C'est donc bien au moment de la conception que va se déterminer la nature des représentations qui vont se construire chez l'utilisateur.

Il s'agit en d'autres termes de déterminer la manière dont le concepteur va représenter une réalité, un domaine de connaissances afin d'amener le destinataire à construire et à faire évoluer ses propres représentations du monde. Ce qui fait défaut aujourd'hui au monde du savoir et de l'information, c'est que l'information submerge les esprits, se diffuse et se banalise. Ce qui fait défaut n'est pas l'information mais bien les compétences nécessaires à son traitement et à son tri en fonction des besoins spécifiques de chacun.

Vouloir médiatiser le savoir implique de s'interroger sur les nouvelles formes d'écriture, de lecture, de communication et de partage du sens. De plus en plus, à travers des dispositifs d'apprentissage médiatisés, on tend à vouloir créer une dynamique de fonctionnement par groupe. On veut donner la possibilité aux apprenants de mettre en commun leurs travaux à travers la création de lieux virtuels adaptés et favorisant le travail coopératif et le partage des connaissances. Ceci exige des apprenants la construction de représentations communes d'un concept mais cette démarche implique aussi, en terme de conception des interfaces, de structurer clairement le design des possibilités dialogiques du système.

" L'interface dans un dispositif multimédia, c'est beaucoup plus qu'un simple moyen d'accès aux fonctionnalités du produit, l'interface, c'est le produit. " (Mardsjo,1996). Il s'agit par l'intermédiaire de l'interface( constituée) et donc de la métaphore (constituant) d'engager l'utilisateur dans des activités qui font sens tout en lui fournissant un modèle cognitif de l'environnement ou micro monde dans lequel il aura à évoluer.

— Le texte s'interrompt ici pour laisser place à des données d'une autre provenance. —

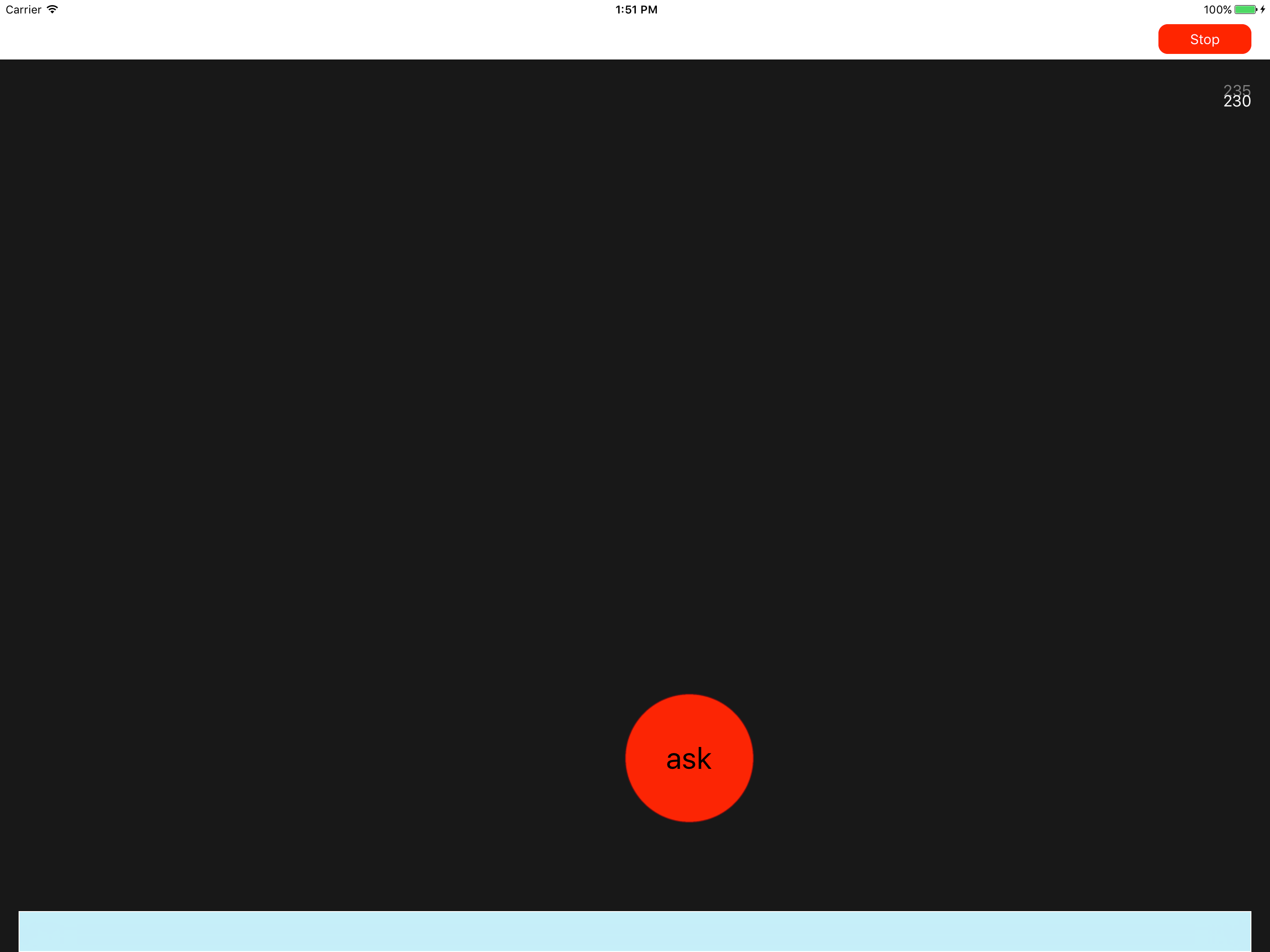This screenshot has width=1270, height=952.
Task: Click the white header left of Stop
Action: [x=574, y=39]
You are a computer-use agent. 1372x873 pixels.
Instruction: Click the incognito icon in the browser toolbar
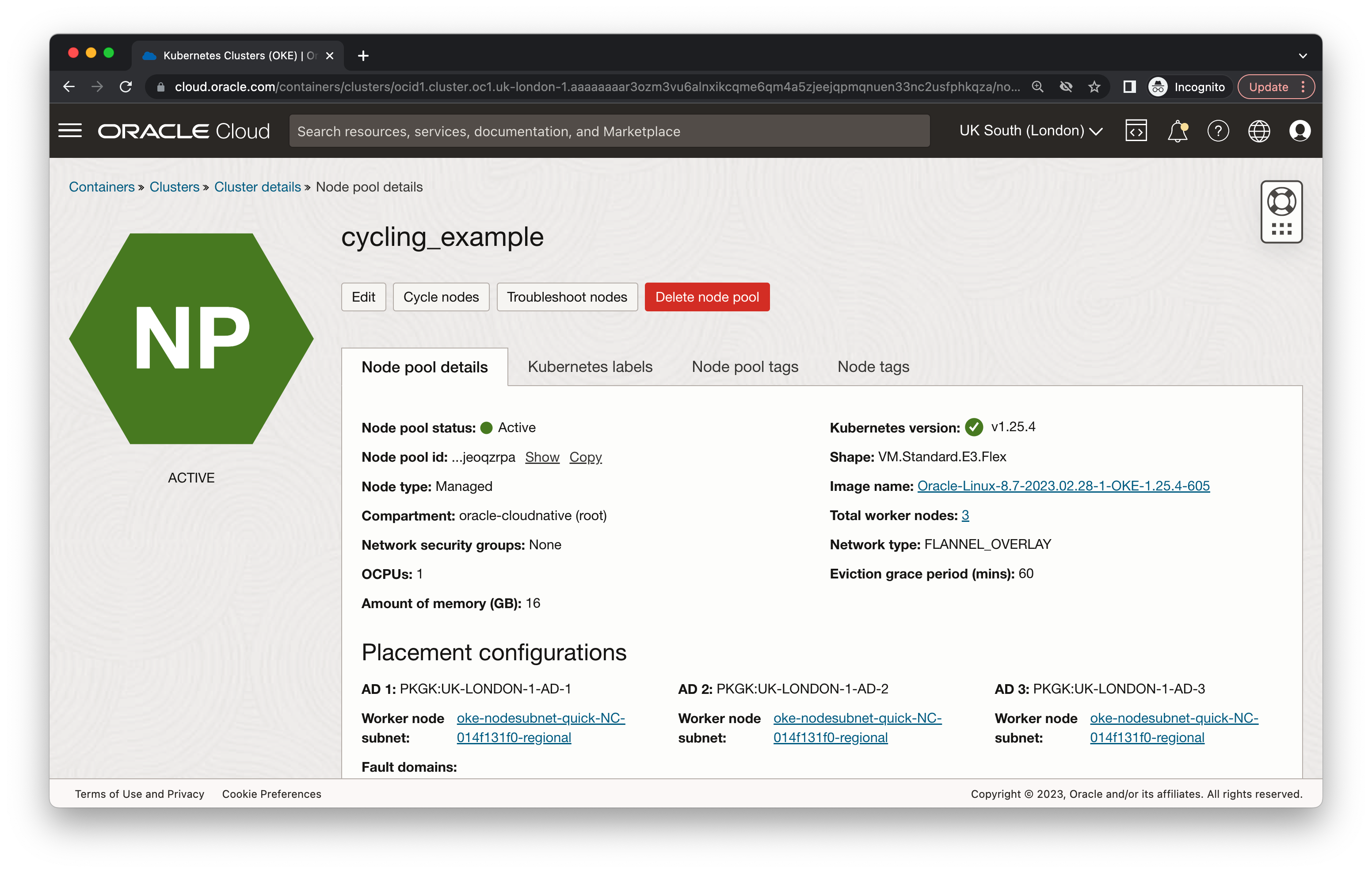pyautogui.click(x=1158, y=87)
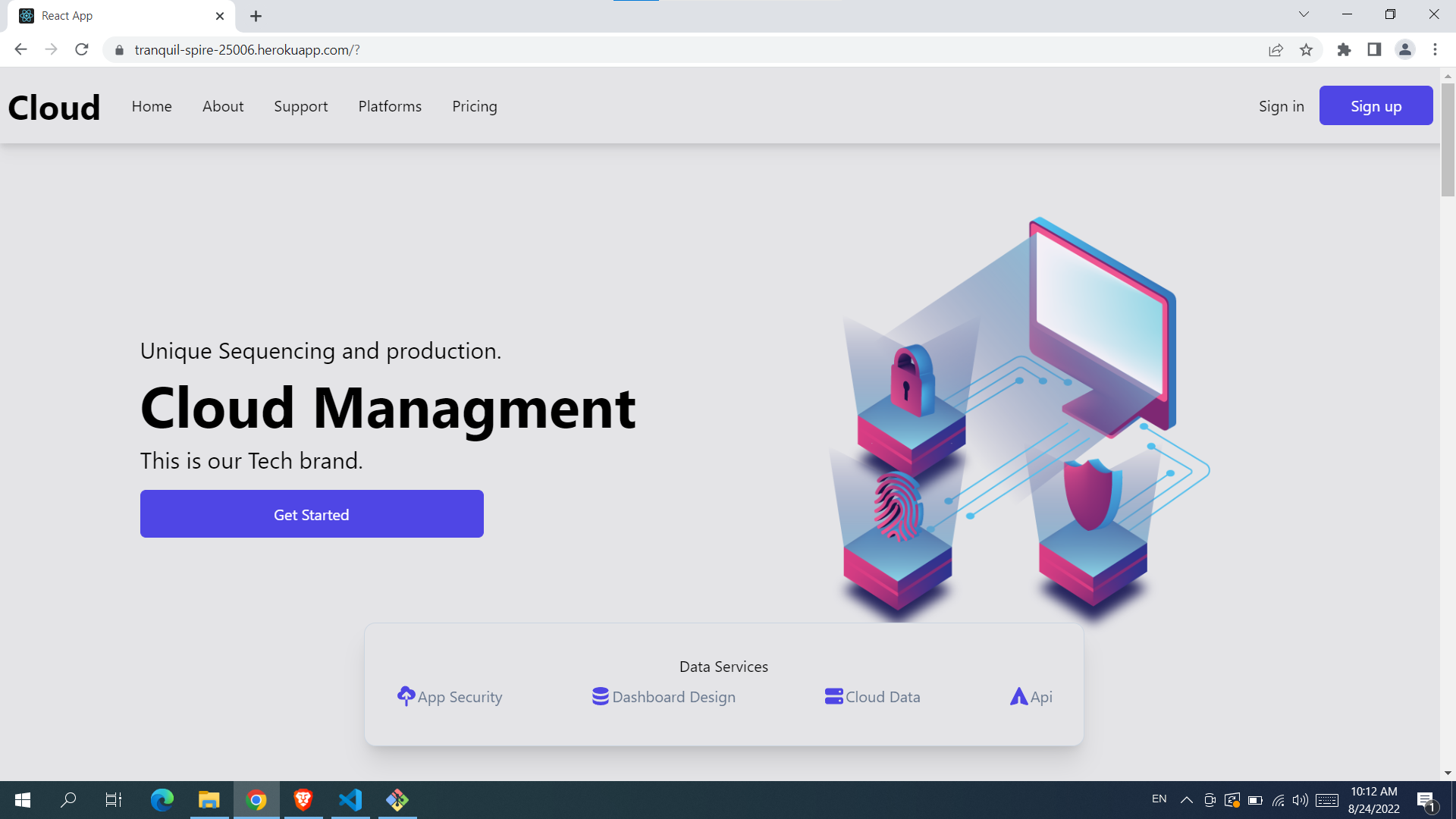
Task: Click the Sign up button
Action: (x=1376, y=105)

Dans tous les cas, la métaphore comme outil au service du concepteur et de l'utilisateur du produit répond aux principes qui gouvernent l'écriture et la réception " interactives " : elle aide l'apprenant à découvrir le contenu du produit et sa structure. Elle répond alors au principe de structuration. Elle répond au second principe d'interactivité : elle rend l'activité de l'utilisateur plus significative et l'engage de fait dans l'action. Elle répond enfin au troisième principe de régulation puisqu'elle gère l'orientation de l'utilisateur à travers des repères utiles et familiers et à travers l'homogénéité des espaces. Peut-on parler d'un mise en abîme des principes de conception applicables aux produits éducatifs, principes qui s'appliquent de fait aux métaphores inscrites dans ces mêmes produits ?

 

(1)VIGNAUX, Georges. Le Démon du classement : penser et organiser. Paris : Seuil,1999.p.102-104.